Dans la grande ville industrielle de Dnipro, des journalistes de l'AFP ont entendu une très forte explosion précédée de bruits d'avions. "Un bombardement en plein centre de Dnipro. Restez dans les abris", a conseillé son maire Boris Filatov. "Une autre frappe sur les infrastructures ferroviaires à Dnipro. Pas de victimes", a précisé le PDG des chemins de fer ukrainiens Olexandre Kamychine. Dans le sud, des explosions ont eu lieu à Mykolaïv, dont la population a également été appelée à demeurer dans les abris, ont annoncé les autorités locales.

Aux frontières nord de l'Ukraine, le Bélarus --un allié de Moscou-- a de son côté entamé mercredi des manoeuvres militaires "surprise", censées tester les capacités de réaction de son armée, a déclaré son ministère de la Défense. Et Moscou a annoncé dans la soirée que les forces russes avaient simulé des tirs de missiles à capacité nucléaire dans l'enclave russe de Kaliningrad située entre la Pologne et la Lituanie, deux pays membres de l'UE. Plus de 100 militaires ont participé à ces exercices.

 Les unités de combat se sont également exercées à des "opérations dans des conditions de radiation et de contamination chimique".La Russie a placé ses forces nucléaires en état d'alerte peu après l'envoi de ses troupes en Ukraine le 24 février.

- Responsabilités -

Pour son sixième paquet de sanctions contre la Russie présenté mercredi, l'Union européenne a en outre proposé d'exclure trois banques russes supplémentaires --dont Sberbank, le plus gros établissement russe-- du système financier international Swift. Le Royaume-Uni a aussi annoncé mercredi une nouvelle salve de mesures punitives, dont l'interdiction de fournir à la Russie des services tels que la comptabilité et le conseil, mais aussi des gels d'avoirs et des interdictions d'entrée sur son territoire. Le président américain Joe Biden a déclaré mercredi qu'il discuterait cette semaine avec les autres pays du G7 de possibles sanctions "supplémentaires" contre la Russie.
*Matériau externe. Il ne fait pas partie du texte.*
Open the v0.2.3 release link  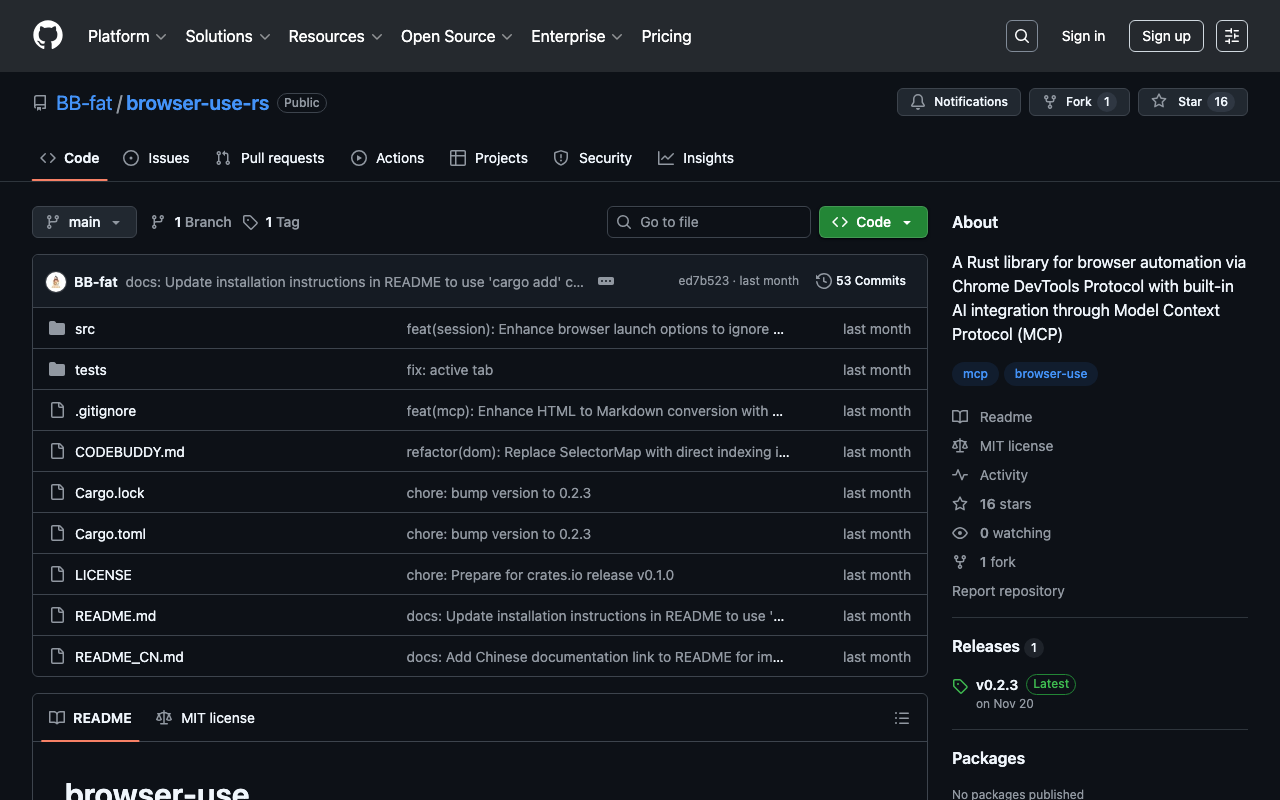pos(996,685)
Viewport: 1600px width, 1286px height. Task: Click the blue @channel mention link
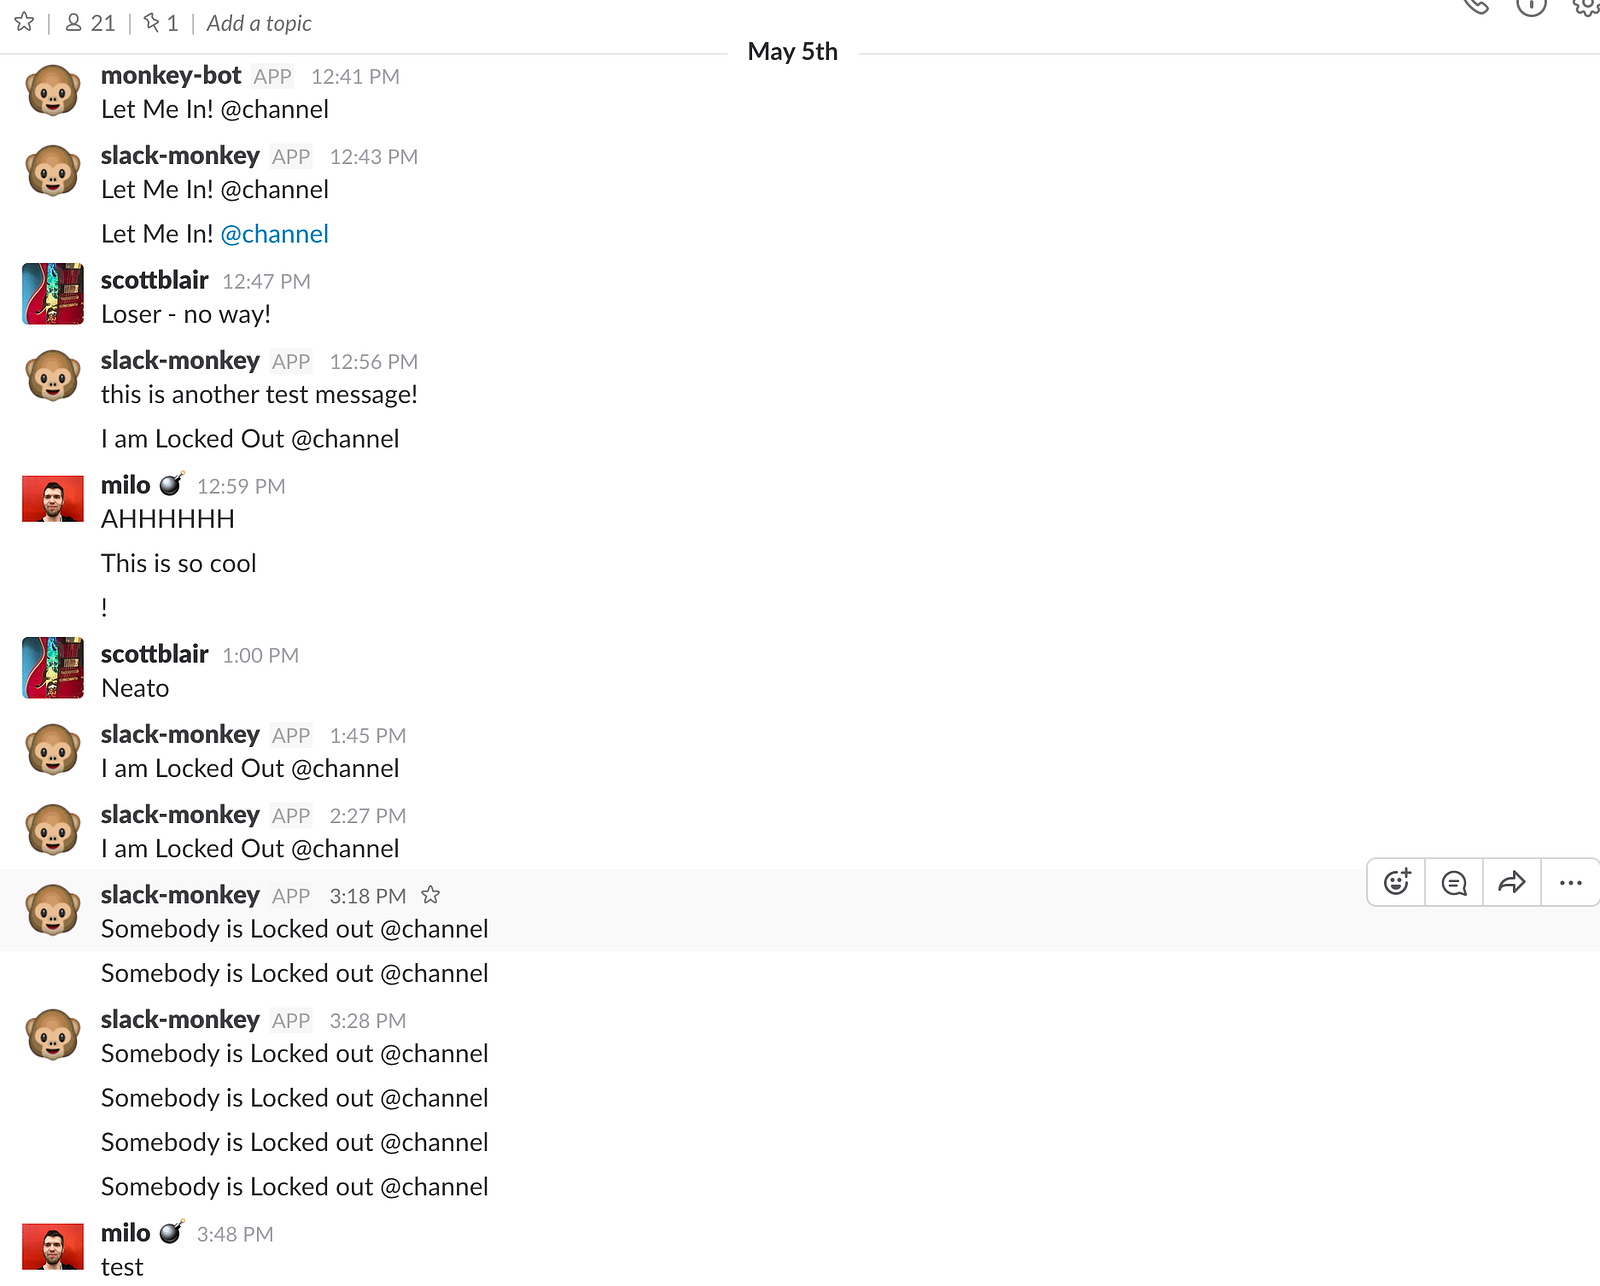[274, 234]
La Commission européenne préconise par ailleurs de sanctionner le chef de l'Eglise orthodoxe russe, le patriarche Kirill, qui a multiplié les sermons soutenant l'intervention militaire en Ukraine.
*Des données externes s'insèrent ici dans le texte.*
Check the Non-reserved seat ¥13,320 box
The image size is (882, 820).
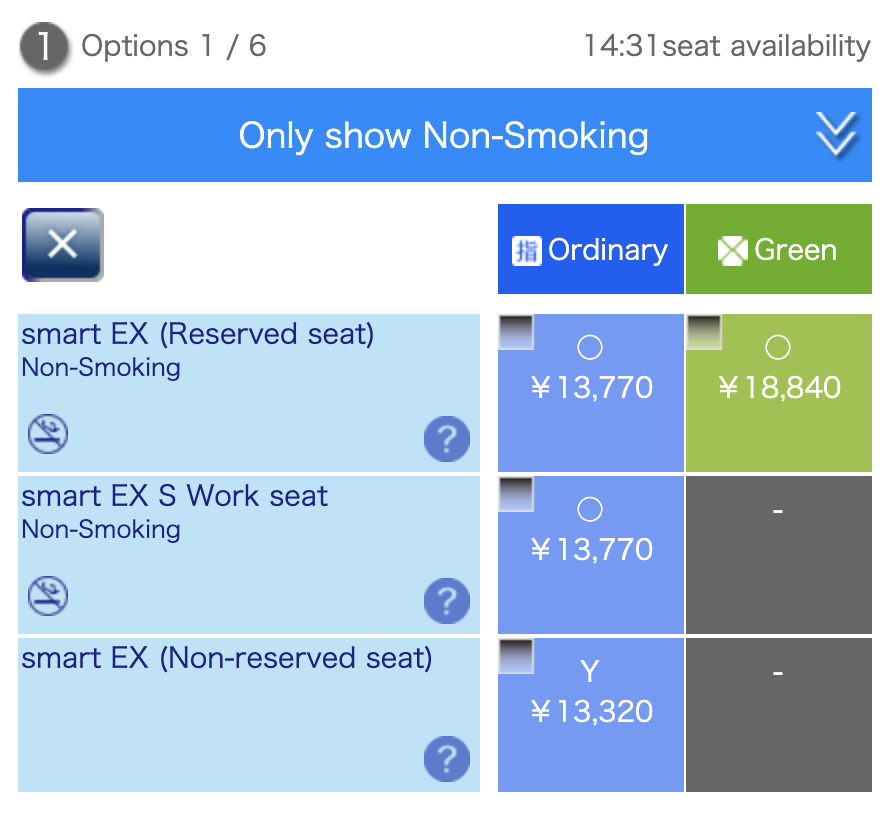pyautogui.click(x=516, y=656)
 De Chisinau, la capitale moldave, le président du Conseil européen Charles Michel a annoncé que les Européens prévoyaient "cette année de considérablement accroître (leur) soutien à la Moldavie en livrant des équipements militaires supplémentaires à ses forces armées".Et ce quelques jours après des attaques dans le territoire séparatiste moldave prorusse de Transdniestrie et après des propos fin avril du général russe Roustam Minnekaïev selon lequel la prise du sud de l'Ukraine permettrait aux Russes d'avoir un accès direct à cette région.

 Sur le front diplomatique, Moscou a décidé de boycotter une réunion du Conseil de sécurité de l'ONU avec le Comité politique et de sécurité (COPS) de l'UE mercredi, illustrant une nouvelle dégradation de ses relations avec ses partenaires aux Nations unies.La Russie a interdit le même jour l'accès à son territoire à plus de 60 responsables japonais, dont le Premier ministre Fumio Kishida, en représailles aux sanctions prises par le Japon.

Quant à l'ex-président brésilien Lula, il a jugé que Volodymyr Zelensky était "autant responsable" du conflit que son homologue russe Vladimir Poutine, dans un entretien avec le magazine américain Time. "Je vois le président ukrainien être applaudi debout par tous les Parlements (du monde). Mais ce type est aussi responsable que Poutine. Une guerre n'a jamais un seul coupable", a lâché le favori de la présidentielle d'octobre au Brésil.